Despite my begging him to take me on as a student, my self-image was one of a street tough who didn’t take a knee before anyone. The curse, “Go f*** yourself” was right there on the tip of my tongue. That toxic masculinity, that slice of my identity had already been responsible for burning a series of bridges. Fortunately, this time, my frontal lobes kicked in and prevented an outburst that would have torched a relationship that shaped my life.

I suspect that Professor Rieff was tempted to make his point from the days of our first meetings, but the depth psychologist in him waited until he figured I had formed a strong enough identification with him to cast aside my bad-boy script. And that late afternoon, I did just that — I listened and kept my mouth shut.

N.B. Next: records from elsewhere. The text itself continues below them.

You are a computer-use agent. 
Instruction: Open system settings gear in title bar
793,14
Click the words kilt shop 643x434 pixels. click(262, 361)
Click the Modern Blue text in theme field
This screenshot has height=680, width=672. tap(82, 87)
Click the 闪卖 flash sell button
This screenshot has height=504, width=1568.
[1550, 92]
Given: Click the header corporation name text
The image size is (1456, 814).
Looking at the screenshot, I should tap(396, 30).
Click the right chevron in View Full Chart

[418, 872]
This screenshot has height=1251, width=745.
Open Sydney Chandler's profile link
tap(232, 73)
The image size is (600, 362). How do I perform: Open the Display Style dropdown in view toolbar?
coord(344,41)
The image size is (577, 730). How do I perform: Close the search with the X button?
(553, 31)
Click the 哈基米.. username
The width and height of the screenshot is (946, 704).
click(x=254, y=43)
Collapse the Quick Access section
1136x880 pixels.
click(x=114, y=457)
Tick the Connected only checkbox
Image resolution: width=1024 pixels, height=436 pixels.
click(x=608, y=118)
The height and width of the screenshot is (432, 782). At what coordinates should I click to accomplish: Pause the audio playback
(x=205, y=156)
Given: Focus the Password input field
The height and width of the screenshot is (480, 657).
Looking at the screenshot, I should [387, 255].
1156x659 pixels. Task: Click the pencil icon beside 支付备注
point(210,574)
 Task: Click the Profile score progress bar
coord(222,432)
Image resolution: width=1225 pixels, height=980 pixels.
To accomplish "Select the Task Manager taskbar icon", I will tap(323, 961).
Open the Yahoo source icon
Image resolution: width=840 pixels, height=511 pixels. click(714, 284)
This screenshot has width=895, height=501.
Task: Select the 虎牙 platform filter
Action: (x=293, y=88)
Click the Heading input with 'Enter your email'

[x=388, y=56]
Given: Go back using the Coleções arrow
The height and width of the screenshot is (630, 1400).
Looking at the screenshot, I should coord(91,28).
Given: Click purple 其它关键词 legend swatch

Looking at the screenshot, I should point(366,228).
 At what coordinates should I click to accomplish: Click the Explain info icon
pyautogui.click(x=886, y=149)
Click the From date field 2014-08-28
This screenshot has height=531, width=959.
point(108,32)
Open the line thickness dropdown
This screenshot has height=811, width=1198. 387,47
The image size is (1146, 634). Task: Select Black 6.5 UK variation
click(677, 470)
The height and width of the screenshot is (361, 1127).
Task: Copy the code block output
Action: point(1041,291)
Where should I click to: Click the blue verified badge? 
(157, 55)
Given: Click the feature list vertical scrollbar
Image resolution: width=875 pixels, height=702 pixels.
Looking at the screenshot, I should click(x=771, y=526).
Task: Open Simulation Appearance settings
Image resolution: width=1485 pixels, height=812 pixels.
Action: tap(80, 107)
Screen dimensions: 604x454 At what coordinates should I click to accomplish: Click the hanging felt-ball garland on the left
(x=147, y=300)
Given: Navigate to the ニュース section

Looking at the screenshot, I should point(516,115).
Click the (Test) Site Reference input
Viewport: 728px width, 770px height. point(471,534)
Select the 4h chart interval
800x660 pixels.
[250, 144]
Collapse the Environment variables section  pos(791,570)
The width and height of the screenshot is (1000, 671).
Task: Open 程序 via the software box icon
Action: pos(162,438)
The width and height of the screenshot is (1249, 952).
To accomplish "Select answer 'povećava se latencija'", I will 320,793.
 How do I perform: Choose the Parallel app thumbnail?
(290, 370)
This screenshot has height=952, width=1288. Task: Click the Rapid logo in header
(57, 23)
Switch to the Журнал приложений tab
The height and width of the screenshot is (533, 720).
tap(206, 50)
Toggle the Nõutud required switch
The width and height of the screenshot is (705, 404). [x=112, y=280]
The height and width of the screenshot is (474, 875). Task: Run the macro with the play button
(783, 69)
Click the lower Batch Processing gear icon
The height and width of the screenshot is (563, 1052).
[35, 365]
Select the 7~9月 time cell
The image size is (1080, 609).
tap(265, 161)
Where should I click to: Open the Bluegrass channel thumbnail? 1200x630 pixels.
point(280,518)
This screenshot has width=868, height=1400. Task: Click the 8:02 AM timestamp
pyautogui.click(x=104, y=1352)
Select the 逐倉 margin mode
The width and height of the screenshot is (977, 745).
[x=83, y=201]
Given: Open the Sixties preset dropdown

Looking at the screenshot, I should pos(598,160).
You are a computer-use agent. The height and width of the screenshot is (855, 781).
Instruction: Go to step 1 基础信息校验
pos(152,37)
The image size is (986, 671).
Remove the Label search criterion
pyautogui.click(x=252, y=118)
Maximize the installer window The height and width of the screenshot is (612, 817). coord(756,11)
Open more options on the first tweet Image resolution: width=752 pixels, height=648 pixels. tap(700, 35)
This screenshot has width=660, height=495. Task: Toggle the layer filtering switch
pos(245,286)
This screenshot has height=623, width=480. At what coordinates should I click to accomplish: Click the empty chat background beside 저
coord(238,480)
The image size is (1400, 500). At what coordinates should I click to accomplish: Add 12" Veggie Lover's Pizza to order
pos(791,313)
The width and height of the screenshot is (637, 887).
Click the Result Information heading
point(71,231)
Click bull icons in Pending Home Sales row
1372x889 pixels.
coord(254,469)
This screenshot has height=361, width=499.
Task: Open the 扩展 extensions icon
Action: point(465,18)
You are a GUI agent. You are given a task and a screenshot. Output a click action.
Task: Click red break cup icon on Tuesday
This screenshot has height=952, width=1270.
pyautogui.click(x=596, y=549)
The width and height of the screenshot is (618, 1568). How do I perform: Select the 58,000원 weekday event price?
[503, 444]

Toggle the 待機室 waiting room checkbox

We closed up shop and, somewhat shell shocked, I walked Professor Rieff to his car. On the way, and now in a more gentle but still commanding tone, he said, “Gordon, stop identifying down. Identify up”. And then there was a brief homily in which he explained:

As a professor, students are going to identify with you and you will have a responsibility not to tempt them with the masquerade that in your jeans and leather jacket you are one of them … Today most professors are too narcissistic to act as the parental figures they need to be. They would prefer avoiding the messy business of confronting students about their dress or manners. They just want to get back to their offices, shut the door, and write their next forgettable article.

Then the gavel came down: “If you have an authentic calling to teach, you must be willing to tell students what they need to hear, not just what they want to hear.”

We shook hands and, feeling somewhat punchy, I shuffled off with a line from Kierkegaard’s Works of Love bubbling up behind my brows. The Danish firebrand whom Professor Rieff evidently ranked as more interesting than Freud, wrote, “There is no word in the language that in itself is up-building, and there is no word in the language that cannot be said in an uplifting way and become up-building if love is present.”

Gordon Marino is Professor Emeritus of Philosophy and the former Director of the Hong Kierkegaard Library at St. Olaf College, Minnesota. He is the author of The Existentialist’s Survival Guide: How to Live Authentically in an Inauthentic Age and Kierkegaard in the Present Age, and co-editor of The Cambridge Companion to Kierkegaard.